At the end of the story of Jesus and his disciples, his friends know him to be not only the teacher who saved them from drowning at sea, but as the ‘one Mediator between God and humankind, the man Jesus Christ, who gave himself a ransom for all’ (1 Timothy 2.5-6). They had seen him as he gave his life on a cross, and saw him again risen from the dead, saw him as a pledge of the life that is forever, for all. They knew him to be the One whom not only the winds and the sea obey, but whom death and life obey. They know him to be the source of their peace now, and the hope of their eternal rest. They know him to be the One who heard their SOS one gust swept night, and has saved their souls forever; know that the One who brought them to the safe haven when they were perishing as their vessel was swamped will also bring them safely to their eternal haven. And they know the cost of that rescue operation, that salvation: the life of the Son of God as a ransom for many, which opened the haven of salvation—heaven itself—to all people who seek God’s friendship.

It was at sea that I first learnt about responding to the mayday signal ‘SOS’. Indeed it was at sea that I first successfully helped to save souls. It was also at sea that I first asked questions about our unsuccessful missions, pondered the reality of pain and loss, brokenness and death. Those questions for me might have remained perpetual questions, had I not been invited by a group of Christians at this university to reflect with them on the central question that Jesus’ disciples asked themselves in today’s second lesson: ‘who then is this Man?’ (Mark 4.41). It was some five years after my service in the Royal National Life-Boat Institution that I was confirmed in my Oxford College Chapel, and confessed my adult faith in Jesus Christ: that I acknowledged that Christ was the One who, ultimately, has saved all souls—even those we did not manage to bring back to shore alive.

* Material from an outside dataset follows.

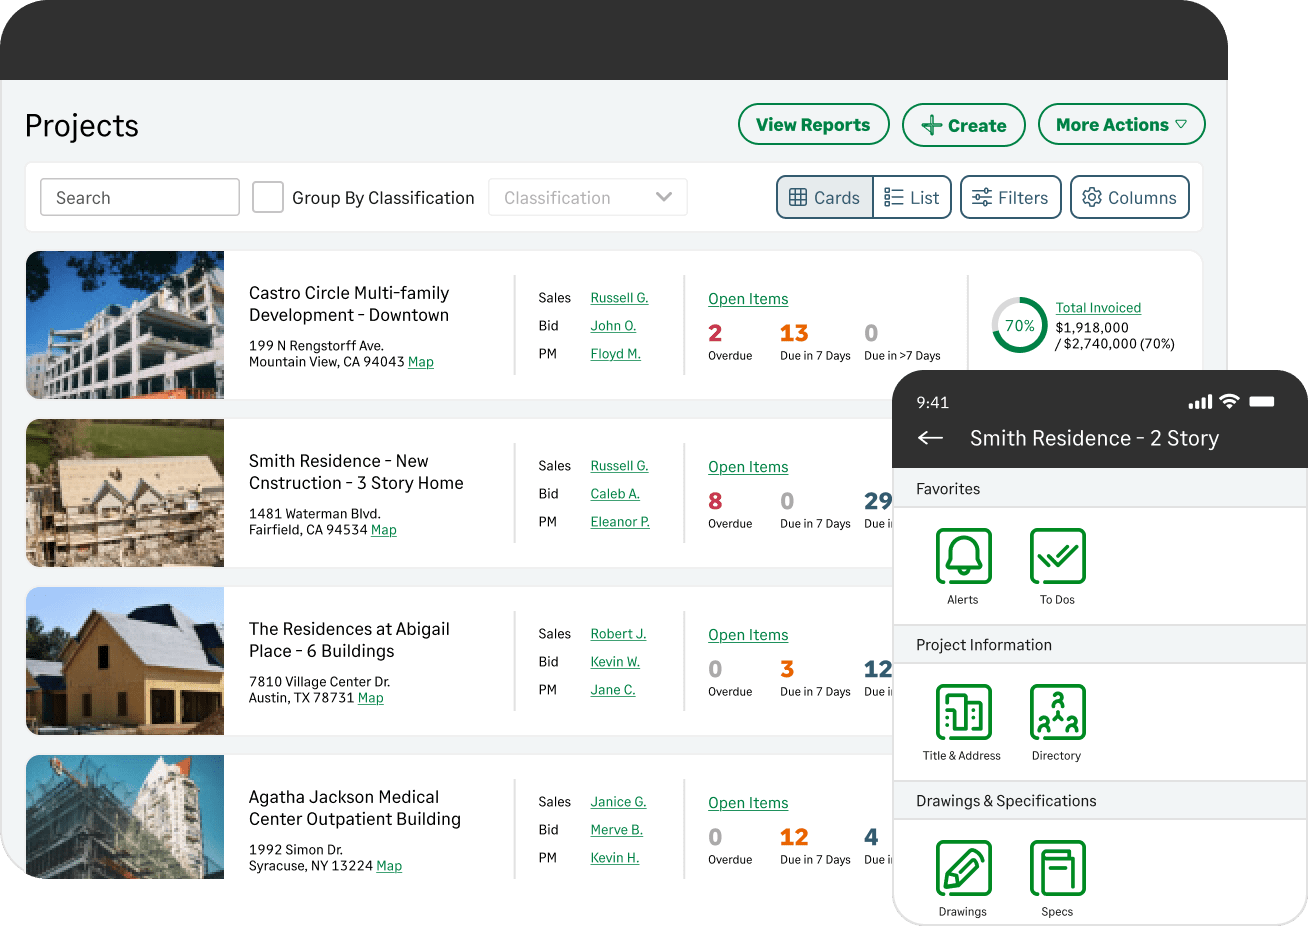The height and width of the screenshot is (926, 1308).
Task: Select the Drawings icon
Action: [x=962, y=868]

As we give thanks for the seafarers who daily face the risks of the great oceans that surround our Island nation, I invite you to ponder the mystery at the heart of this morning’s readings: the mystery that God saves souls; that God calls each one of us by name, and redeems his own; that God has prepared for all who seek him a haven that is forever—the place where ‘all storms will cease, all waves will be still; all will be at rest’ (Psalm 107.29-30). And as we give thanks for the gift of God’s peace, let us also acknowledge the cost of that peace: wrought at the cost of the One who gave his life as a ransom for many; wrought at the cost of the many lives who, following in his service, have given their own lives so that we might enjoy the freedom and peace we know; wrought in countless conflicts through the centuries, just as it has been, and is being wrought in countless acts of selfless giving, kindness and sacrifice each day.

And now ‘may God the Father and the Lord Jesus Christ grant us all peace, love and faith. May his grace be with all who love our Lord Jesus, in life imperishable. Amen’. (Ephesians 6.25).